So now it all boils down to my attitude and his control over it! In other
words, if I would "act" the way he intended, he would leave us alone and let us proceed. (Yes, he so much as stated this.) Finally, digging around in the dark of the glove compartment I was able to produce an insurance
certificate -- albeit an expired one. After several reiterations about his being able to ticket us if he so desired, we were finally allowed go. ('Though I'm certain this was only because the officer had become convinced, with our assurance, that we did indeed have current insurance and the fine would probably be dropped upon our later proof.)
Is this the America we want? An America where we are constantly compelled to prove that we are not breaking this law or that law, and constantly under investigation? Not me.

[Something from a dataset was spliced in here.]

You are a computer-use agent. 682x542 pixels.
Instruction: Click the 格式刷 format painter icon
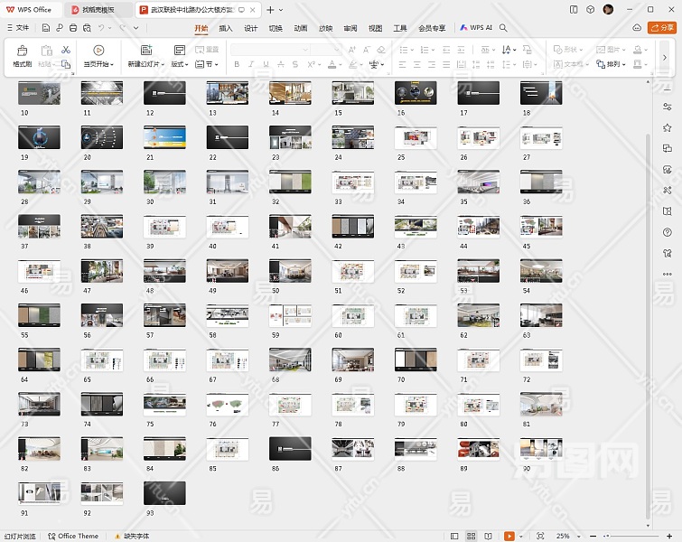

In a supposed attempt to determine a person's overall perspective on life,
the question is often asked whether the person views a glass as "half full"

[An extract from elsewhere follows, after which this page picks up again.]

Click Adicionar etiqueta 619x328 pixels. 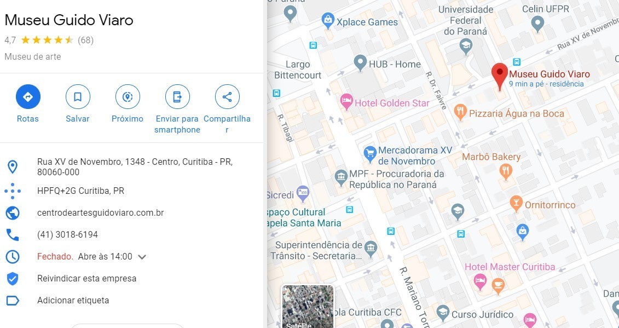[x=73, y=300]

or "half empty". It's all a matter of perspective. Consider, however, that if at one time your glass was "full of freedom" and someone took half of it,
you might appropriately view the glass as "half empty," with emphasis being placed upon what is missing rather than what is left. As another example, if a slave finds satisfaction in having all of his basic needs provided, and views the demands made upon him as acceptable, then he may, with perfect contentment, consider his glass "half full." Taking this a step further, since this is the only life the slave has ever known and the only
"container" with which he can relate, he may conclude that the life of a
slave is all there is and that his glass is completely full (i.e., "this is all there is"). Others, who understand what the slave is missing out on -- or what he could have with a little effort on his part -- may look upon him with pity.

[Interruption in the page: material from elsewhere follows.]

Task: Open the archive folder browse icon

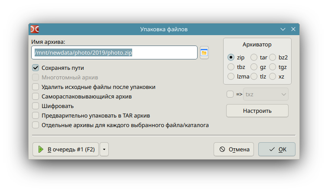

Some people will continue to blissfully focus on what remaining freedoms we have left in America -- right up to the end. The majority of present-day
Americans have been conditioned to view their situation from this "half
full" perspective. The consequence is that, as the contents (in this case
"freedoms and rights") are gradually removed from the container America),
we continue to attempt to cast the most positive perspective on our situation and look at the positive side of our predicament (thankful for the
freedoms we have left). The problem arises when the next generation comes along and this diminished point-of-reference becomes their new standard by which they gauge their freedom. Their knowledge and understanding of freedom is drawn from what we privately think of as our "half full glass". That which the former generation looked upon optimistically as "half full" now becomes to the next generation the new "whole container" (this is all there is or ever was). Now, when half is again removed from their "full glass," (leaving what would be only one-forth of the original amount) the new generation is again conditioned to view their situation from the same rosy "half full" perspective.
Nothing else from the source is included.